How water behaves at interfaces is relevant to many scientific and technological applications; however, many subtle phenomena are unknown in aqueous solutions. In this work, interfacial structural transition in hydration

How water behaves at interfaces is relevant to many scientific and technological applications; however, many subtle phenomena are unknown in aqueous solutions. In this work, interfacial structural transition in hydration shells of a polarizable solute at critical polarizabilities is discovered. The transition is manifested in maximum water response, the reorientation of the water dipoles at the interface, and an increase in the density of dangling OH bonds. This work also addresses the role of polarizability of the active site of proteins in biological catalytic reactions. For proteins, the hydration shell becomes very heterogeneous and involves a relatively large number of water molecules. The molecular dynamics simulations show that the polarizability, along with the atomic charge distribution, needs to be a part of the picture describing how enzymes work. Non Gaussian dynamics in time-resolved linear and nonlinear (correlation) 2D spectra are also analyzed.

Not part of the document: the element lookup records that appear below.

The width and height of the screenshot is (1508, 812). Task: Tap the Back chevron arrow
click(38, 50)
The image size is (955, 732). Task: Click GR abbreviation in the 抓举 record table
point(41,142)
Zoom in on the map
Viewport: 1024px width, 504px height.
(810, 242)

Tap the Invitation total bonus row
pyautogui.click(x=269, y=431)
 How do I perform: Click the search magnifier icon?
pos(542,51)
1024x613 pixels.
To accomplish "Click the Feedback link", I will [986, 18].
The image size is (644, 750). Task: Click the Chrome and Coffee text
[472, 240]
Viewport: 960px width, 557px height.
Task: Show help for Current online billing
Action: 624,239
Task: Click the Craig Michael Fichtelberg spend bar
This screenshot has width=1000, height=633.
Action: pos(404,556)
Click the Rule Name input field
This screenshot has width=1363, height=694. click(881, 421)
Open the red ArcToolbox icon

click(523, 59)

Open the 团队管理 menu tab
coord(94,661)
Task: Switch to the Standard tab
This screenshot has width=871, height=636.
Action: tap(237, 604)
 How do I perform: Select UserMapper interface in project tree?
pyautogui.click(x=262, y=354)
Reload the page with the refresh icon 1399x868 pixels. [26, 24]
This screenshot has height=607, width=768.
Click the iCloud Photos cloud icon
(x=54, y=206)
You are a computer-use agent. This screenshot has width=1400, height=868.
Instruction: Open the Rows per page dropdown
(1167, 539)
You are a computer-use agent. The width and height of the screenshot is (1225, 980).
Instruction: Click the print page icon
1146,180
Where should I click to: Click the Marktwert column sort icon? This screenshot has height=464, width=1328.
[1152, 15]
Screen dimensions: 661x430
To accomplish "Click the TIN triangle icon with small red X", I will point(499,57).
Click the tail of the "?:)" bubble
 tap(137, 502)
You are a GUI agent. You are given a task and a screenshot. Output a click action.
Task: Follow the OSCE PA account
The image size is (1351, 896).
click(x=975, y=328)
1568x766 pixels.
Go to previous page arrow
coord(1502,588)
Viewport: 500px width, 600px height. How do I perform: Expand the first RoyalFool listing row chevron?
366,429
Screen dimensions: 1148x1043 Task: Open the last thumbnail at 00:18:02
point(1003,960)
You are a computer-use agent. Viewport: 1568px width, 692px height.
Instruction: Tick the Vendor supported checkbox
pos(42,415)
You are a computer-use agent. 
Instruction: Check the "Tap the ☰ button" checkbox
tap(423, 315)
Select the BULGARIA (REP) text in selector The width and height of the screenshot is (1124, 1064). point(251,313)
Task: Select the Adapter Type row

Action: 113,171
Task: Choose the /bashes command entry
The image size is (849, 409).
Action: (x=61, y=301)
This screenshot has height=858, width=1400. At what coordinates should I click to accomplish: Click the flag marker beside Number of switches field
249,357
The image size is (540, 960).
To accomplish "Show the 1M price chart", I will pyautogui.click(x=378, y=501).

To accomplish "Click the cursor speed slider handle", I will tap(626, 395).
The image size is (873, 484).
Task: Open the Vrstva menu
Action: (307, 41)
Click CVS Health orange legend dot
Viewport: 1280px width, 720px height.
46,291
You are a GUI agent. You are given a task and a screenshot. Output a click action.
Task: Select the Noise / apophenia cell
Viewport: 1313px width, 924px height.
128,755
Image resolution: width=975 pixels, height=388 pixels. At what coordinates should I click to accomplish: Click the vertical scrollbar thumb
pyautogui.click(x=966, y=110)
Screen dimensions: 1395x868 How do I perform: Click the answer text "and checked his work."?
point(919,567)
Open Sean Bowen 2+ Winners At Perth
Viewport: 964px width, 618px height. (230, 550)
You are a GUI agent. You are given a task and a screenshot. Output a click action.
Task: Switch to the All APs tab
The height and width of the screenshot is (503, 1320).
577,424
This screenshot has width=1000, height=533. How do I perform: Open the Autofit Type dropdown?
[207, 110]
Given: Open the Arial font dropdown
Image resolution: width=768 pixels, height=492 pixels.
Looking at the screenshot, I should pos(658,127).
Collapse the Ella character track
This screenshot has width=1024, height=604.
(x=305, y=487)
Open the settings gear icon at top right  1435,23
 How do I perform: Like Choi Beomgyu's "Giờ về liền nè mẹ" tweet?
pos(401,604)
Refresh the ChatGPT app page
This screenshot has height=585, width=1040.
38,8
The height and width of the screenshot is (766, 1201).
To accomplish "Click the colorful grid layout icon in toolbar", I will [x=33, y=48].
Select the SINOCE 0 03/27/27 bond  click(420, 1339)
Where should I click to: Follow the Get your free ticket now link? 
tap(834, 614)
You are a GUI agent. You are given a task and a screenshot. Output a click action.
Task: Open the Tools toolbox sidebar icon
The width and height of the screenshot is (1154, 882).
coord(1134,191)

Additionally, a theoretical formalism is presented to show that when preferential orientations of water dipoles exist at the interface, electrophoretic charges can be produced without free charge carriers, i.e., neutral solutes can move in a constant electric field due to the divergence of polarization at the interface. Furthermore, the concept of interface susceptibility is introduced. It involves the fluctuations of the surface charge density caused by thermal motion and its correlation over the characteristic correlation length with the fluctuations of the solvent charge density. Solvation free energy and interface dielectric constant are formulated accordingly. Unlike previous approaches, the solvation free energy scales quite well in a broad range of ion sizes, namely in the range of 2-14 A° . Interface dielectric constant is defined such that the boundary conditions in the Laplace equation describing a micro- or mesoscopic interface are satisfied. The effective dielectric constant of interfacial water is found to be significantly lower than its bulk value. Molecular dynamics simulation results show that the interface dielectric constant for a TIP3P water model changes from nine to four when the effective solute radius is increased from 5 A° to 18 A° . The small value of the interface dielectric constant of water has potentially dramatic consequences for hydration.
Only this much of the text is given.